Convert the stretch from the line containing "Describe the element" through the line containing "at that location." into a Markdown table with the columns Line and Text. Give each row its number, and omit blank lines.

_Dataset extract_
/---
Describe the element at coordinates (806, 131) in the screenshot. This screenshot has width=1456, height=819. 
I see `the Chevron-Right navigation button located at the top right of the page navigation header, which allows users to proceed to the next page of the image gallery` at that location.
\---
/---
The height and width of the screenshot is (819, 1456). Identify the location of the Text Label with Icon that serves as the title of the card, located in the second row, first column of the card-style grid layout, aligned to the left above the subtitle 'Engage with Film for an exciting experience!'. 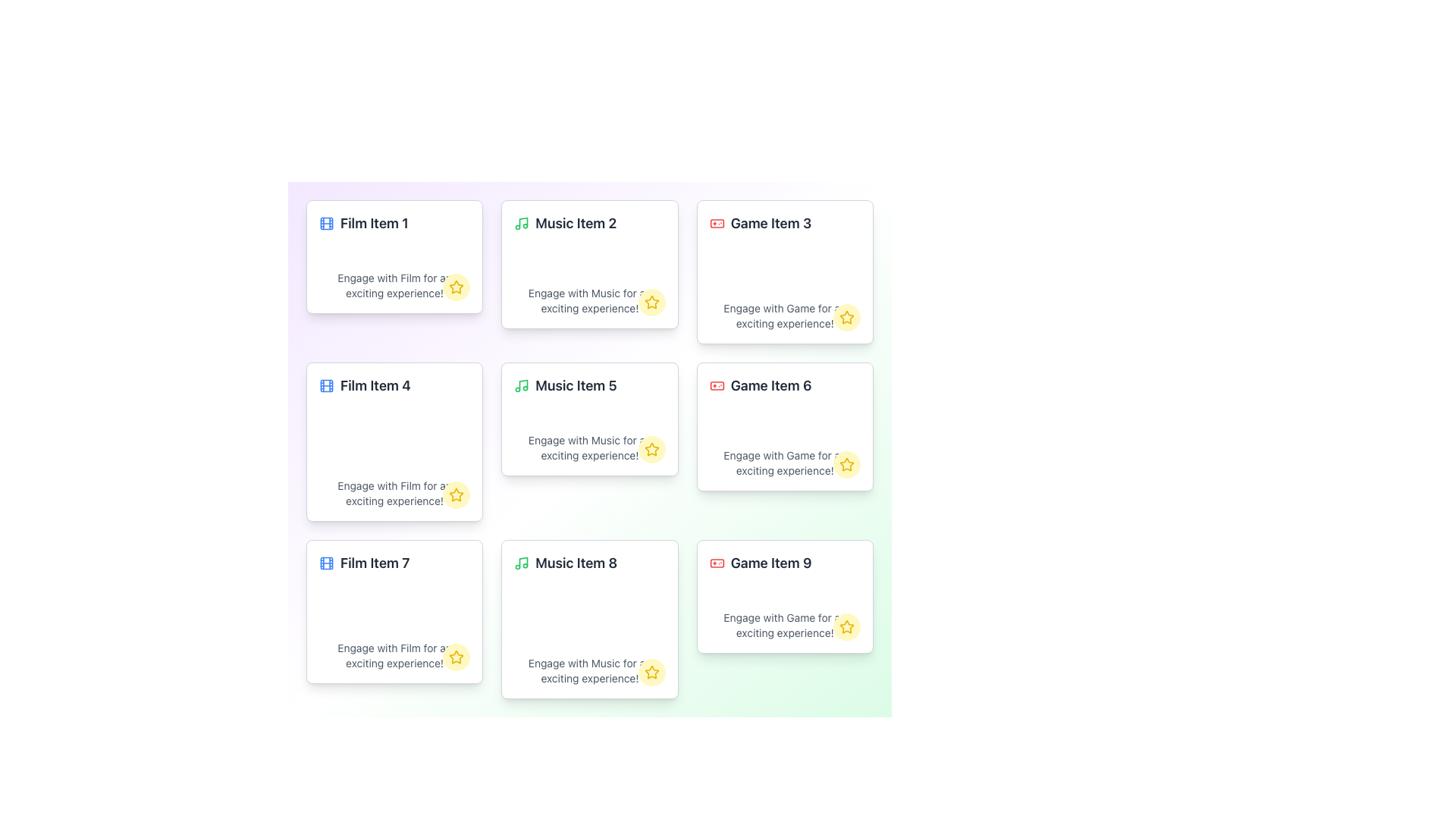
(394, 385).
\---
/---
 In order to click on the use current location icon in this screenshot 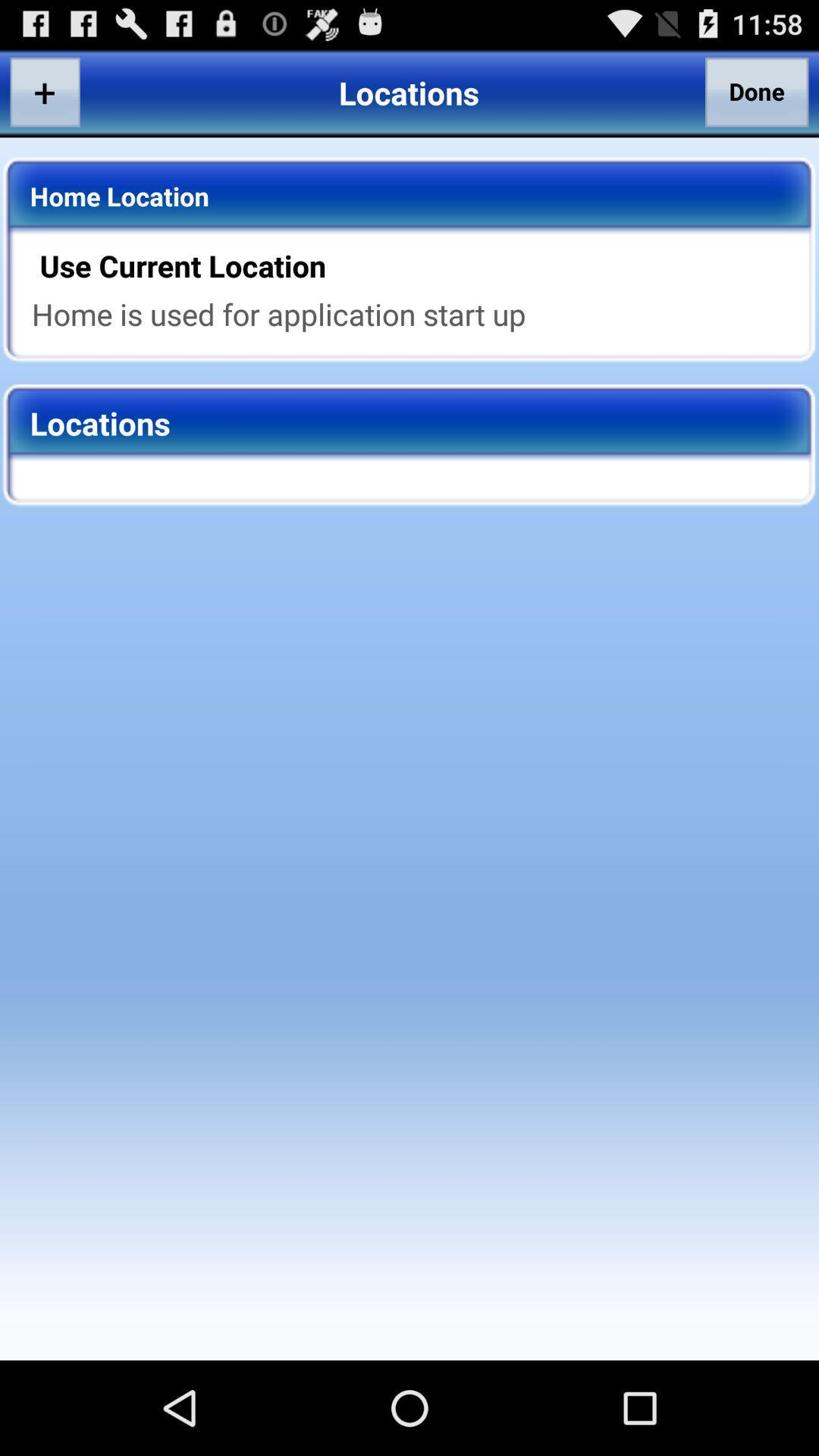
\---
_Answer to the task_
| Line | Text |
|---|---|
| 1 | Describe the element at coordinates (806, 131) in the screenshot. This screenshot has width=1456, height=819.  |
| 2 | I see `the Chevron-Right navigation button located at the top right of the page navigation header, which allows users to proceed to the next page of the image gallery` at that location. |